CD226 identifies functional CD8+T cells in the tumor microenvironment and predicts a better outcome for human gastric cancer

Abstract

It is well-known that CD226 serves as a critical activating receptor on various immune cells, such as lymphocytes and monocytes, and it is suggested to promote anti-tumor immunity in the tumor microenvironment (TME). Herein, we showed a crucial regulatory role of CD226 in CD8+T cell-mediated anti-tumor response in TME of human gastric cancer (GC). Specifically, the increased CD226 expression in cancer tissues was significantly associated with better clinical outcomes in GC patients.

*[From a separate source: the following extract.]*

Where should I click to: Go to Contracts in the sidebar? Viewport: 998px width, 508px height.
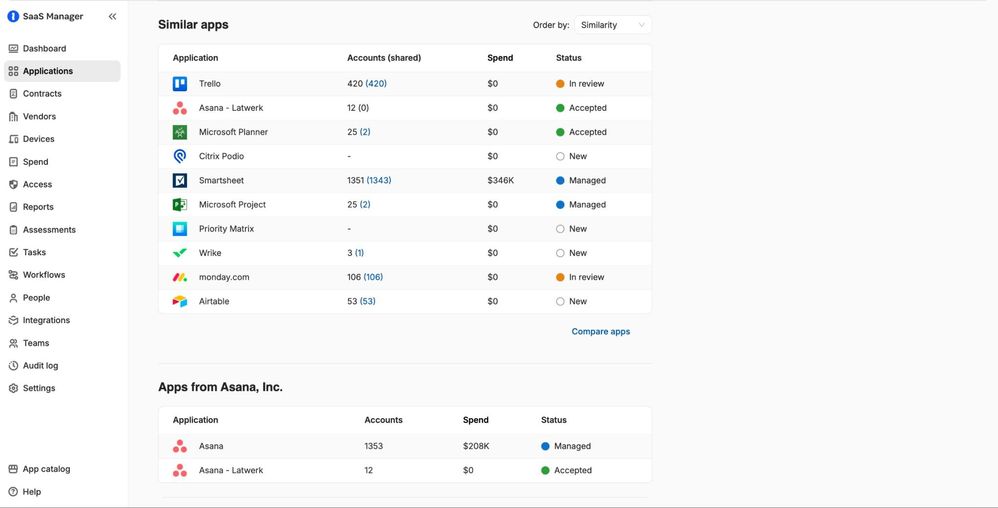tap(42, 94)
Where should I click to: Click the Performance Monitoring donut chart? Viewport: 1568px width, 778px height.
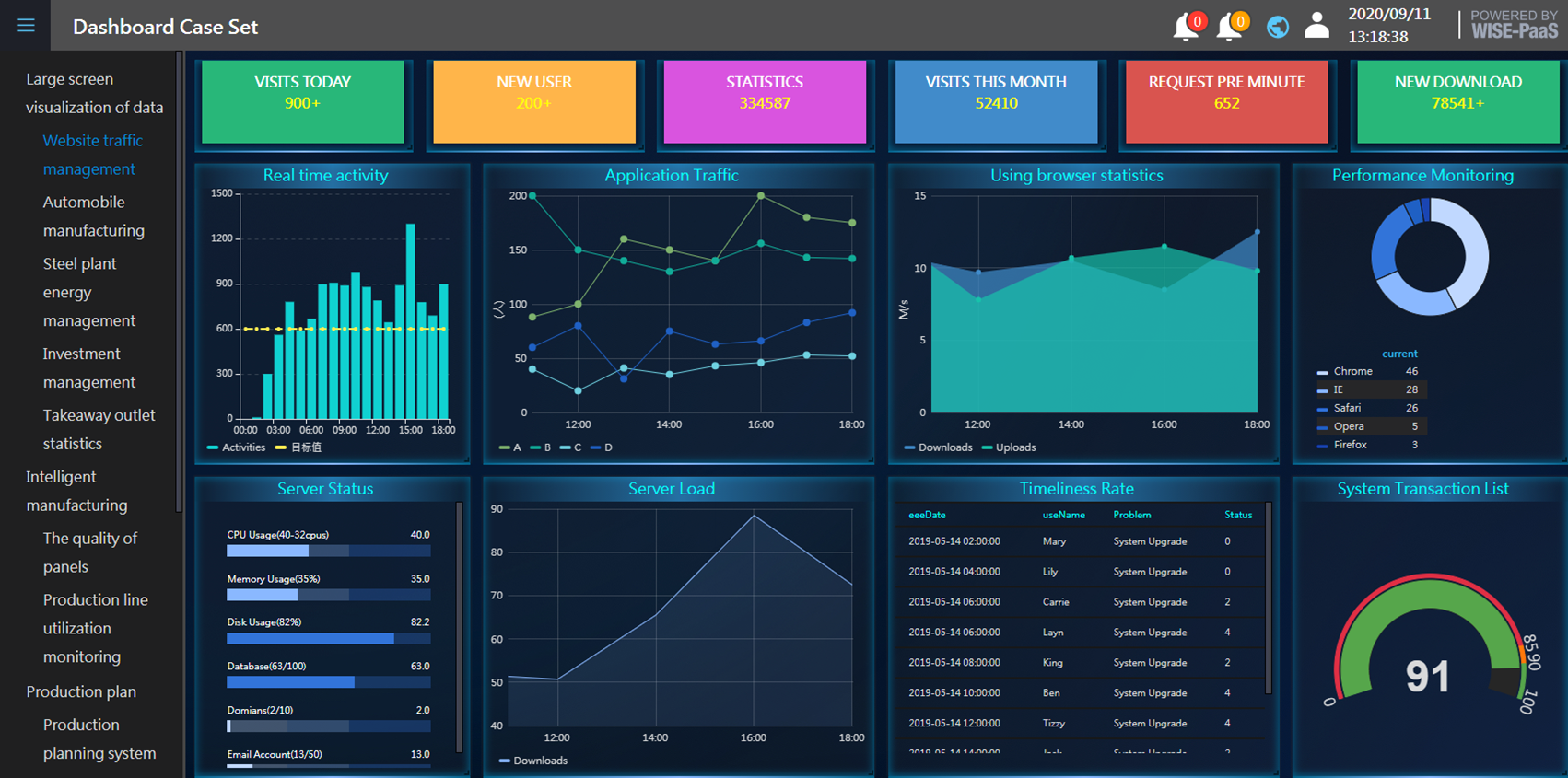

Moreover, the increased infiltrating CD226+CD8+T cells and the increased ratio of infiltrating CD226+CD8+T cells in CD8+T subpopulation within cancer tissues could also be valuable prognostic predictors for GC patients. Mechanically, the assay for transposase-accessible chromatin using sequencing (ATAC-seq) analysis revealed that the chromatin accessibility of CD226 in CD4+ and CD8+TILs was significantly higher than that in CD8+T cells in normal tissues. Further analysis showed that CD8+TILs highly expressed immune checkpoint molecules, such as TIGIT, LAG3, and HAVCR2, which means CD8+TILs are more exhausted. In addition, our multi-color immunohistochemical staining (mIHC) revealed that GC patients with higher frequency of IFN-γ+CD226+CD8+TILs showed poorer prognosis. Combined with the single-cell transcriptome sequencing (scRNA-seq) data analysis, we found that the expressions of IFN-γ and TIGIT in CD8+TILs were significantly and positively correlated. The expression of TIGIT in IFN-γ+CD226+CD8+TILs was higher, while that in IFN-γ-CD226+CD8+TILs was significantly lower. The correlation analysis showed that the expression of CD226 was positively correlated with the score of effector T cells but negatively correlated with that of immunosuppressive factors, such as Tregs and tumor-associated macrophages (TAMs). Collectively, we showed that the frequency of CD226+CD8+TILs was an excellent prognostic predictor for GC patients. Our findings provided insights into the interaction pattern between co-stimulatory receptor CD226 and tumor cells as well as the infiltrating immune cells in the TME in GC.